You might recall that Max and Margie are next-door neighbors on Lemon Lane.

In a strange turn of events, after Max was found liable for an illegal hub-and-spoke conspiracy against Margie, she let bygones be bygones and hired Max to procure materials for her lemonade stand and to develop new flavors of soft drinks for kids. In that role, Margie and Max agreed that, should Max ever leave Margie’s employ, he wouldn’t compete with Margie by working to sell any kids’ beverages within the city limits for a period of 2 years.

That was all fine until the FTC announced a proposed ban on non-competes, defining “non-compete clause” as a “contractual term between an employer and a worker that prevents the worker from seeking or accepting employment with a person, or operating a business, after the conclusion of the worker’s employment with the employer.” Substance is more important than form—so that if any agreement functions as a “non-compete,” under the FTC’s definition, it would be banned, too, regardless of its label.

Now Margie’s in a bind—does she undo her noncompete with Max? Does she try to language around the proposed ban? Does she wait to see if the ban comes to fruition? Certainly, due to their history, she doesn’t fully trust Max who she has trained at length (including in antitrust compliance), is privy to top-secret recipes, and has developed key relationships with Margie’s lemon suppliers, all in the course of his employment with Margie. Given all that, can’t he be stopped from competing against her in the event he works for another beverage company someday?

Here’s what Margie should know: the FTC has recognized two carve-outs to the potential ban—one for non-solicitation agreements and one for non-disclosures. Such agreements aren’t subject to the proposed ban because they don’t “prevent” workers from competing with their former employers. Instead, a non-solicitation would prevent workers only from soliciting clients or customers with whom the former employer has a business relationship. And non-disclosures would prevent workers only from using proprietary information learned during the course of employment in a new job.

If used as an alternative to a non-compete, these types of clauses should continue to be tailored to particular customers, products and geographic areas that are relevant to the employee at issue and the pertinent procompetitive justifications. An overly broad non-solicitation or non-disclosure could be said to function the same as a non-compete and therefore, become subject to the proposed ban.

Margie could consider other options as well. Perhaps a unilateral policy that deferred compensation or other incentive payments will be clawed back should a worker choose to compete, disclose confidential information in a new position, or disparage Margie in some way.
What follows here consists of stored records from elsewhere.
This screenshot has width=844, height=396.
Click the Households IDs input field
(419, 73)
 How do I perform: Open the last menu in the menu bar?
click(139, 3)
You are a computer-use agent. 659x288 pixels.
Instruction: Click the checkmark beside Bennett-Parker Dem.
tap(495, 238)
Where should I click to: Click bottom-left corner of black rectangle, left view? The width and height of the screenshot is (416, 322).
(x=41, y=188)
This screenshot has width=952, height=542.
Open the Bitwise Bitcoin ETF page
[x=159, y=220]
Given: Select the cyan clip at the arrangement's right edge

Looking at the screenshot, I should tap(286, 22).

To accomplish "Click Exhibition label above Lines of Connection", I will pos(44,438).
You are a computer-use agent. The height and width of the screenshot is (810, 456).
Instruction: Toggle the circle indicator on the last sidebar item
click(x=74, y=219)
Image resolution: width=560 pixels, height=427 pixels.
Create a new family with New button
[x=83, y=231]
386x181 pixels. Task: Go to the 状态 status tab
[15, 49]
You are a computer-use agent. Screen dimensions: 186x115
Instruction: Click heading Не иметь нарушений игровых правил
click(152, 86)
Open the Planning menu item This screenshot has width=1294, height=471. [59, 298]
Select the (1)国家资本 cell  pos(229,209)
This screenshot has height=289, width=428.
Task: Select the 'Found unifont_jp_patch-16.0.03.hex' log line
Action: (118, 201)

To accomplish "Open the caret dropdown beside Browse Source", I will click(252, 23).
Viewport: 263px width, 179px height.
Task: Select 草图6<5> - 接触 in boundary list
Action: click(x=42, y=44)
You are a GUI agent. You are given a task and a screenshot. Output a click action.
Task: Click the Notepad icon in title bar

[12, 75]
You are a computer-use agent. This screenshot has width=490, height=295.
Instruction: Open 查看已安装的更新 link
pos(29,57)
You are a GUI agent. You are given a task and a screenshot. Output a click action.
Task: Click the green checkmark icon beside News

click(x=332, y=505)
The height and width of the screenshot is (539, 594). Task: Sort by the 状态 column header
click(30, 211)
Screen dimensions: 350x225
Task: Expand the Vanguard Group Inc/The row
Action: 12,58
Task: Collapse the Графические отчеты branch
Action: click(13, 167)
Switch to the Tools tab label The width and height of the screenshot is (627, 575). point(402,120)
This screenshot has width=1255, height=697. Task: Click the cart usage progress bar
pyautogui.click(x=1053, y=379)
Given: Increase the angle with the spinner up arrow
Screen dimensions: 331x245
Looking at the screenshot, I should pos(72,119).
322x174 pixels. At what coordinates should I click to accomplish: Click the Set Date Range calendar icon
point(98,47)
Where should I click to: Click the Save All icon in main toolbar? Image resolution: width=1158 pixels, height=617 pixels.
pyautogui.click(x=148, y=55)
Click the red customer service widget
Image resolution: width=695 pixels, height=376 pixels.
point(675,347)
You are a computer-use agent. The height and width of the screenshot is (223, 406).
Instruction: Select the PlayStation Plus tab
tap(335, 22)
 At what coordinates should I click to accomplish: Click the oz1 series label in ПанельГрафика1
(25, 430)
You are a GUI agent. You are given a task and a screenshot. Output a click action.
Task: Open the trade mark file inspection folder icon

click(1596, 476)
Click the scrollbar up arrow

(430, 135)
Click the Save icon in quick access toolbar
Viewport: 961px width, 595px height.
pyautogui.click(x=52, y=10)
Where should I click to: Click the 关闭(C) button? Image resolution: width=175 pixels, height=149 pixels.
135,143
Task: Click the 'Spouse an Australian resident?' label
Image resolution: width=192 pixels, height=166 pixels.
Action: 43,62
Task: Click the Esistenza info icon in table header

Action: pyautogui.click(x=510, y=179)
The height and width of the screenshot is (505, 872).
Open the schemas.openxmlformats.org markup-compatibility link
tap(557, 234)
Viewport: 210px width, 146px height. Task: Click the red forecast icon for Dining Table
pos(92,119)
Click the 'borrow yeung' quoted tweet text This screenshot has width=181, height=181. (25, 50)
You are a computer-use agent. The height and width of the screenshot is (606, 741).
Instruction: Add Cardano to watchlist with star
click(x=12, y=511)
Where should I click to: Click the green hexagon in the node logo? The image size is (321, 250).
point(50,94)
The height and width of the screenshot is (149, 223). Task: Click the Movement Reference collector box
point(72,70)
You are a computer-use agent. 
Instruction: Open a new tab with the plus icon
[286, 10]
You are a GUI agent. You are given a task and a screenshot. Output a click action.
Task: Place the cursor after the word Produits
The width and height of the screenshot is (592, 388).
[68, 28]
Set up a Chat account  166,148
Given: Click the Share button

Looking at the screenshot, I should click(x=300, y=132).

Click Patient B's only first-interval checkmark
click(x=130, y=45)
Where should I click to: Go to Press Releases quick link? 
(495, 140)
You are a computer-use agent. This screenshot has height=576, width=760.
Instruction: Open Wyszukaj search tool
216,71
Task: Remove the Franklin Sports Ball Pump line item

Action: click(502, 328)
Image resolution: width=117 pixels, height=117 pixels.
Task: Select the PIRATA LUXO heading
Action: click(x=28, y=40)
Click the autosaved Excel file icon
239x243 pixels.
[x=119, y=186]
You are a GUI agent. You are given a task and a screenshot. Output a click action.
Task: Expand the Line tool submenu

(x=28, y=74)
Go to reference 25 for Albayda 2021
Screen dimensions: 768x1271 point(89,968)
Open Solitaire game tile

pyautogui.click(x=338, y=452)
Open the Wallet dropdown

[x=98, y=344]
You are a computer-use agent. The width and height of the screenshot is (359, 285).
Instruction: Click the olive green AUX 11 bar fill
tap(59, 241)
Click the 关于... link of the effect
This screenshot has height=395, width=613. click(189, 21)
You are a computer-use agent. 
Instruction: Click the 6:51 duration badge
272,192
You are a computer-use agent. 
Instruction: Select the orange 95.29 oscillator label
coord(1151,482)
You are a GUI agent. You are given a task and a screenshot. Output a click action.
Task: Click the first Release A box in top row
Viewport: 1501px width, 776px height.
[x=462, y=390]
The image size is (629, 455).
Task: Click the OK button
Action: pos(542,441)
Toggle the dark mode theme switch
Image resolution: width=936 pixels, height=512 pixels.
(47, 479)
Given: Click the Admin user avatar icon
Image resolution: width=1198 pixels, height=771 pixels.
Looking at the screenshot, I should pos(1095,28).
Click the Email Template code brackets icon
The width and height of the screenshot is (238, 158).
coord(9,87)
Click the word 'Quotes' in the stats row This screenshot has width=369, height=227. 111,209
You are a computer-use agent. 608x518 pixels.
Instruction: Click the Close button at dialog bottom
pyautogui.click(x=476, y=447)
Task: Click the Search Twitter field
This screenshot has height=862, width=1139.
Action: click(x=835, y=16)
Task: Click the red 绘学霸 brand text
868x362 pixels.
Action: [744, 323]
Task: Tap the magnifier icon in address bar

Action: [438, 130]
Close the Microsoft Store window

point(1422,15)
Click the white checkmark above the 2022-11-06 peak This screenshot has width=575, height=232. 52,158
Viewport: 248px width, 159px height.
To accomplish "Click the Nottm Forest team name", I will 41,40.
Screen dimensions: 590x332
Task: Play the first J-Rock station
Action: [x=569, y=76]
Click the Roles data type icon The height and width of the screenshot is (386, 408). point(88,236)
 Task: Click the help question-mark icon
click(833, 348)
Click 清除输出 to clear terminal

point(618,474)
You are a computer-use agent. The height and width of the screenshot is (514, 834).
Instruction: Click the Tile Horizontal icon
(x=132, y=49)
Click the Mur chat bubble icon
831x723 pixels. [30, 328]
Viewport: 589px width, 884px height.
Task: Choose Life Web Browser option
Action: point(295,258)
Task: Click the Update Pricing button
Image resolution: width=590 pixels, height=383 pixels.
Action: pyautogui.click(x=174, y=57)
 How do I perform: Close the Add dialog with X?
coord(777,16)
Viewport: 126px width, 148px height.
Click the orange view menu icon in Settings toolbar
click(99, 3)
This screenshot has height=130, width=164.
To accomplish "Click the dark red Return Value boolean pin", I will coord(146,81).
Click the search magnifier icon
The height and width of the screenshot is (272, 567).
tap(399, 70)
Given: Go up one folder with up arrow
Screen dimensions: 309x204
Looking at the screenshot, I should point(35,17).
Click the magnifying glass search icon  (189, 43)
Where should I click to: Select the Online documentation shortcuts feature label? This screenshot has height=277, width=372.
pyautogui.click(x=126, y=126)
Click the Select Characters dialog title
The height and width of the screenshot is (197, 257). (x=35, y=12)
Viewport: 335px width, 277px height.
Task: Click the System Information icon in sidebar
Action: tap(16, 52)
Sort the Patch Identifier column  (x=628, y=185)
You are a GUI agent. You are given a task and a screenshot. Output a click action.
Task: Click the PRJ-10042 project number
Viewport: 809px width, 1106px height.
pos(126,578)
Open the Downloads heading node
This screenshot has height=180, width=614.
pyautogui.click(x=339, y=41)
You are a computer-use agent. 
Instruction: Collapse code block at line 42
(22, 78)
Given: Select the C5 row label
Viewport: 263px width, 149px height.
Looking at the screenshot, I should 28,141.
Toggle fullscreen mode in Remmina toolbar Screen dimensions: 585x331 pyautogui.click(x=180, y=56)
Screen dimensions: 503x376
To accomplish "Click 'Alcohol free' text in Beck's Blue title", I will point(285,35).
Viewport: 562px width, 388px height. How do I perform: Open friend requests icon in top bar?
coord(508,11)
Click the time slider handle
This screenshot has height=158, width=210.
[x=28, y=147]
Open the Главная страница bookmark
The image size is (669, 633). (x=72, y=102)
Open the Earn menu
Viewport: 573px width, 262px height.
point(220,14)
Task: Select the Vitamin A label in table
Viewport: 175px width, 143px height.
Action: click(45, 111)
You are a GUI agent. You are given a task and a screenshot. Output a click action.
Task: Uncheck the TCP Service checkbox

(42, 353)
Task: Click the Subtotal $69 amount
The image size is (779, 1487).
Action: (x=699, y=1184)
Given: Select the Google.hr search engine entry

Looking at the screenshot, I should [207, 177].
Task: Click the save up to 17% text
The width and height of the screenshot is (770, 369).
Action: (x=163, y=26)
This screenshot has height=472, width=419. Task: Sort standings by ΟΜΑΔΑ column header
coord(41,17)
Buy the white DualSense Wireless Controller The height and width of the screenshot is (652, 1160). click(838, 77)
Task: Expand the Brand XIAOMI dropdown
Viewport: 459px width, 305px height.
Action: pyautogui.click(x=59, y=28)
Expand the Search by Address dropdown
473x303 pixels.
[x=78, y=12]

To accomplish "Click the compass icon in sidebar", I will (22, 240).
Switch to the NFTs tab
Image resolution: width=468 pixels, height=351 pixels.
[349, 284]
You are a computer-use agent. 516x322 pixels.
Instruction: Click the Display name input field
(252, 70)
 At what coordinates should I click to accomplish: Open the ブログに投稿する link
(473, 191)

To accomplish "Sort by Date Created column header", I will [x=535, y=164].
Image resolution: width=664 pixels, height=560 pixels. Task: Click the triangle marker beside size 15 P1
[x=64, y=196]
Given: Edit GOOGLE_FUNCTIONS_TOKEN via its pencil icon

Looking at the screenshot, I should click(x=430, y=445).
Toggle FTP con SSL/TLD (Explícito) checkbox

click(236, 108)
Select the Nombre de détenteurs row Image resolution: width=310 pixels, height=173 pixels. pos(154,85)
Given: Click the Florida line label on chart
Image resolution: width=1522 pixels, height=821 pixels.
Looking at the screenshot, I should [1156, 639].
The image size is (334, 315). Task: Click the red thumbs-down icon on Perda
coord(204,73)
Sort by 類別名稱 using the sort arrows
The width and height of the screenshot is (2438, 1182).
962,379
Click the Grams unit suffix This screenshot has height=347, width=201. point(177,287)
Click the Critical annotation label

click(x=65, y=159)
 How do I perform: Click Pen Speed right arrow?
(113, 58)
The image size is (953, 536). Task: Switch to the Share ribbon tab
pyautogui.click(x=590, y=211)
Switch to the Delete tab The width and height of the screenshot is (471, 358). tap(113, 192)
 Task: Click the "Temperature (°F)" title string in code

Such a policy is not a contractual agreement because it’s unilateral, and it doesn’t prevent Max from competing—it merely discourages him. (Of course, Margie should be sure a clawback is legit under other laws like ERISA).

Further, if Margie is considering a stick, she might also consider a carrot: a unilateral incentive program for workers that don’t compete within a specified time period or a specific geographic region, etc.

And we’re assuming Margie doesn’t live in a state like California where contractual non-competes are typically unenforceable anyway, and it’s unclear whether a unilateral stick-and-carrot approach would survive scrutiny.

The bottom line is that—even if the proposed ban comes to pass – there are other options on the table for employers who need to protect investments in their employees, customer relationships and important business secrets. Creativity here will count!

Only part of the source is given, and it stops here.